Figure 1. Sketch of matching probability calculation in the tree-based approach of the original Hap-E Search algorithm. Each frame schematically shows the tree-like structure in which haplotypes are stored for five different populations. The red frame indicates the corresponding haplotype tree matching the patient's/donor's ethnicity. For Donor 1, the simplified haplotype tree is shown in more detail below: each box is a node representing an allele of a haplotype locus. Each haplotype locus adds another level of nodes. The frequency f is stored for each node. To determine the matching frequency, the algorithm runs through all possibilities of haplotype pairs that lead to potential patient or donor genotypes. Red boxes within the tree indicate the matching haplotype pair for the genotype that patient and donor have in common. Gray boxes (as can be seen in the tree for donor 2) show haplotype pairs leading to potential donor genotypes that the patient does not share. Blue boxes represent haplotypes not associated with donor genotypes. As the patient in this example has high-resolution HLA typing, the matching probability is calculated by the frequency of the shared genotype (red) over the sum of all potential genotype frequencies of the donor (red for donor 1, red plus gray for donor 2).

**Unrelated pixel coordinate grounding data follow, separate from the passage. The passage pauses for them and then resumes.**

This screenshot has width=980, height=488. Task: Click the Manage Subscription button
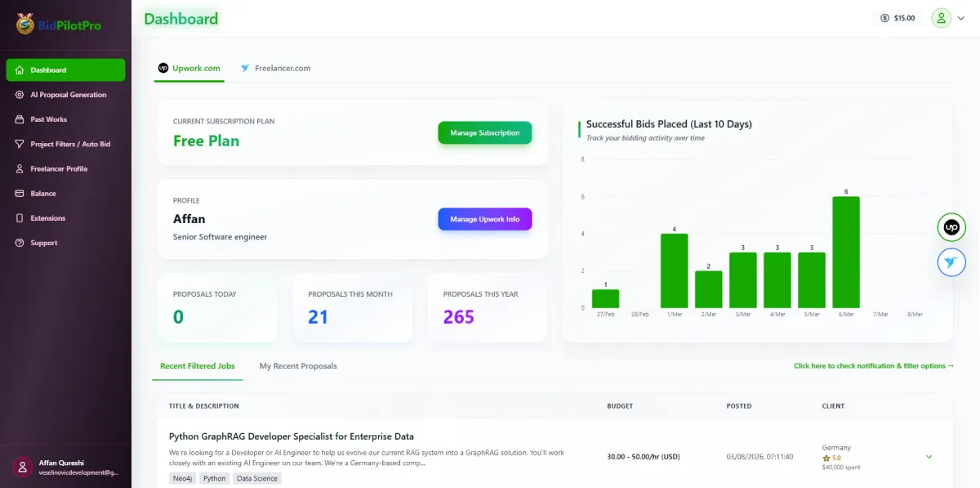484,132

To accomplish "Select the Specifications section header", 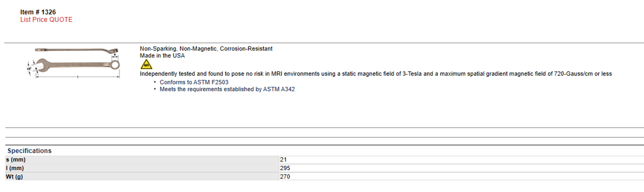I will coord(29,151).
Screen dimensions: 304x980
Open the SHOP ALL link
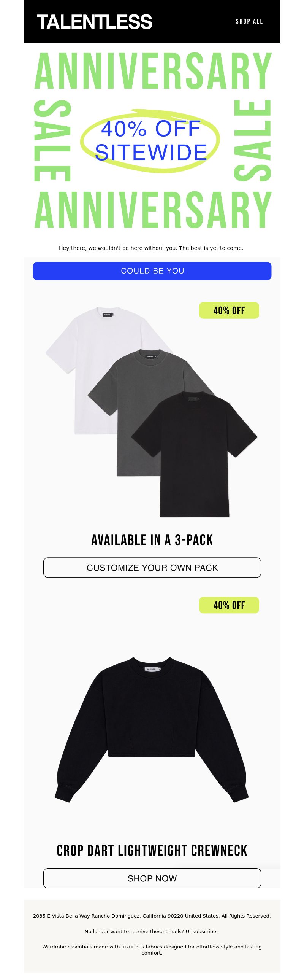click(x=249, y=21)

Nevertheless, with a continuously growing donor database and larger haplotype datasets, the tree-based approach is no longer sufficient to provide search results in adequate time, i.e., <1 min. Especially for donor searches that result in several thousand donors, search time increases substantially. With the new search kernel, we want to tune the performance of the search kernel and optimize user experience by providing search results in <1 min even for computationally demanding donor searches.

Preparation of Donor Data

Our basic approach to improve the performance of Hap-E Search is to reduce the computational load during each donor search: the workload is transferred to a preparation step that has to be performed once before the search kernel gets operational. In this preparation step as much information as possible is stored and can then be re-used in every search, thus further reducing the time a user has to wait for search results. This approach is applied to potential donor genotypes based on HLA typing, as they are required in every search and change in rare cases only. In the preparation step before the new search kernel gets operational, we compute and store genotype information for all donors in the database. Afterwards, the donor information is constantly kept updated to the current state of the donor database.

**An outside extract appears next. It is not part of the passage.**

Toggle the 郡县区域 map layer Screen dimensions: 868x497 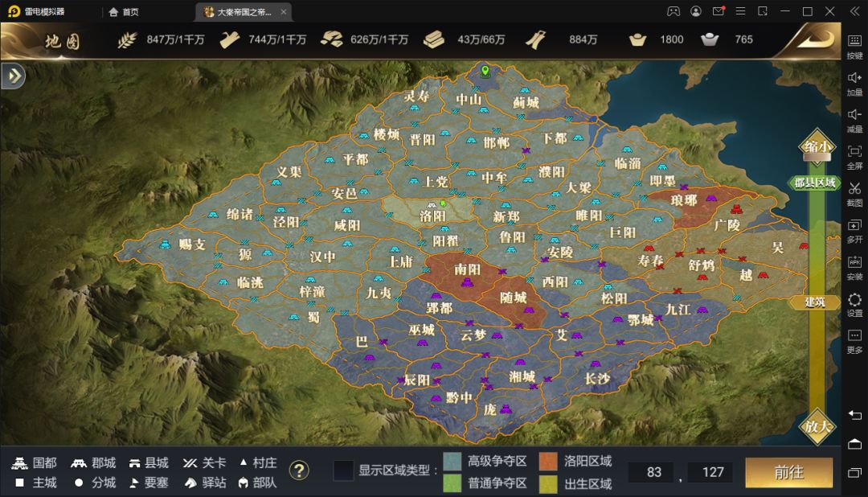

Currently, the search kernel uses 29,334 haplotypes from German, Polish, Russian, Italian, Turkish, and Indian populations for genotype assignment. Data preparation is illustrated in Figure 2. All donors with the same HLA typing and ethnicity are mapped to one representative to reduce the amount of donor data processed during the donor search (Figure 2A). For efficient and easy mapping, only identical typing results in terms of HLA nomenclature are grouped together, e.g., the two HLA typing results A^*01:01 and A^*01:01:01G would be assigned to different groups even though they are identical on antigen recognition domain (ARD) level. For our database, this grouping reduces the number of donors in the search kernel by 36%. More sophisticated grouping on ARD level was not implemented, as it improves the grouping effect only slightly (donor number reduction by 40% for our database) at much higher computational cost. For each representative, potential genotypes according to HLA typing results and underlying haplotype data are calculated (Figure 2B). Furthermore, the frequencies of all potential genotypes of a representative donor are summed up and stored (Figure 2C). This cumulated frequency is needed as denominator in the calculation of matching probabilities as described in the Supplementary Material.

FIGURE 2

Figure 2. Sketch of donor data preparation for the new search kernel: (A) map all donors with the same HLA typing and ethnicity to one representative. (B) Determine potential donor genotypes according to HLA typing and haplotype data. (C) Calculate cumulated frequencies of all potential donor genotypes. The boxes represent the frequencies g_i,e of genotype i in the specified ethnicity e.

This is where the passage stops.